**What you have to do:** All entries below must be given again exactly as they stand.

[Pixel coordinate grounding data]
================
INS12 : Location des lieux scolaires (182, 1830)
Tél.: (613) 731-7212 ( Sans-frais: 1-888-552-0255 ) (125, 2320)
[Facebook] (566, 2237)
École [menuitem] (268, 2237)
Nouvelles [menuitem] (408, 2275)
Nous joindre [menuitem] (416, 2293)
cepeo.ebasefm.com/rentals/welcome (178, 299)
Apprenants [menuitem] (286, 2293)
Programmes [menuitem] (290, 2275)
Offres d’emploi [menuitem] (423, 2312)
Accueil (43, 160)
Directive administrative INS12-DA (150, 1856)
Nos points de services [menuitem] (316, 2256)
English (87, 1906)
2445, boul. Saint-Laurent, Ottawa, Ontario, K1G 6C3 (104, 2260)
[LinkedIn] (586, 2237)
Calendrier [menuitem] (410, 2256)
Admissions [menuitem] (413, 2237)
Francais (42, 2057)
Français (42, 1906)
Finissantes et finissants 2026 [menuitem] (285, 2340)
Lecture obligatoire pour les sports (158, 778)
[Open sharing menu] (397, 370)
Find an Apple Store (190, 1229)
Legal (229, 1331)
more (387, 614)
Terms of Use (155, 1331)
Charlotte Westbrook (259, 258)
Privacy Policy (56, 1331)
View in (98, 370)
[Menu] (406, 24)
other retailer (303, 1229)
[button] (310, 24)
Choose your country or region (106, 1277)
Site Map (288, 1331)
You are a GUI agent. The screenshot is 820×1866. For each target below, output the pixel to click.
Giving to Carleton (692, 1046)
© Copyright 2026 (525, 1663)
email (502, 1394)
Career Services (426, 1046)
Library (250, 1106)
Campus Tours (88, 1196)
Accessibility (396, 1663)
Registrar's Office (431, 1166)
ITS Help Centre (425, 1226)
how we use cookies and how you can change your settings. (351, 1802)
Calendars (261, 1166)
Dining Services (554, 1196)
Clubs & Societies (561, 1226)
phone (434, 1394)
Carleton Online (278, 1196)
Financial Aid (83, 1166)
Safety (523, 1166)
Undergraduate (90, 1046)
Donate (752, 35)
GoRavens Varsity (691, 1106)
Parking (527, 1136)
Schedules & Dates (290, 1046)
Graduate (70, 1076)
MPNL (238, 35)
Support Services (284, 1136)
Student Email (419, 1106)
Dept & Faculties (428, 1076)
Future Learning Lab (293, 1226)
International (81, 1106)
================
**Exercise solution:**
INS12 : Location des lieux scolaires (182, 1830)
Tél.: (613) 731-7212 ( Sans-frais: 1-888-552-0255 ) (125, 2320)
[Facebook] (566, 2237)
École [menuitem] (268, 2237)
Nouvelles [menuitem] (408, 2275)
Nous joindre [menuitem] (416, 2293)
cepeo.ebasefm.com/rentals/welcome (178, 299)
Apprenants [menuitem] (286, 2293)
Programmes [menuitem] (290, 2275)
Offres d’emploi [menuitem] (423, 2312)
Accueil (43, 160)
Directive administrative INS12-DA (150, 1856)
Nos points de services [menuitem] (316, 2256)
English (87, 1906)
2445, boul. Saint-Laurent, Ottawa, Ontario, K1G 6C3 (104, 2260)
[LinkedIn] (586, 2237)
Calendrier [menuitem] (410, 2256)
Admissions [menuitem] (413, 2237)
Francais (42, 2057)
Français (42, 1906)
Finissantes et finissants 2026 [menuitem] (285, 2340)
Lecture obligatoire pour les sports (158, 778)
[Open sharing menu] (397, 370)
Find an Apple Store (190, 1229)
Legal (229, 1331)
more (387, 614)
Terms of Use (155, 1331)
Charlotte Westbrook (259, 258)
Privacy Policy (56, 1331)
View in (98, 370)
[Menu] (406, 24)
other retailer (303, 1229)
[button] (310, 24)
Choose your country or region (106, 1277)
Site Map (288, 1331)
You are a GUI agent. The screenshot is 820×1866. For each target below, output the pixel to click.
Giving to Carleton (692, 1046)
© Copyright 2026 (525, 1663)
email (502, 1394)
Career Services (426, 1046)
Library (250, 1106)
Campus Tours (88, 1196)
Accessibility (396, 1663)
Registrar's Office (431, 1166)
ITS Help Centre (425, 1226)
how we use cookies and how you can change your settings. (351, 1802)
Calendars (261, 1166)
Dining Services (554, 1196)
Clubs & Societies (561, 1226)
phone (434, 1394)
Carleton Online (278, 1196)
Financial Aid (83, 1166)
Safety (523, 1166)
Undergraduate (90, 1046)
Donate (752, 35)
GoRavens Varsity (691, 1106)
Parking (527, 1136)
Schedules & Dates (290, 1046)
Graduate (70, 1076)
MPNL (238, 35)
Support Services (284, 1136)
Student Email (419, 1106)
Dept & Faculties (428, 1076)
Future Learning Lab (293, 1226)
International (81, 1106)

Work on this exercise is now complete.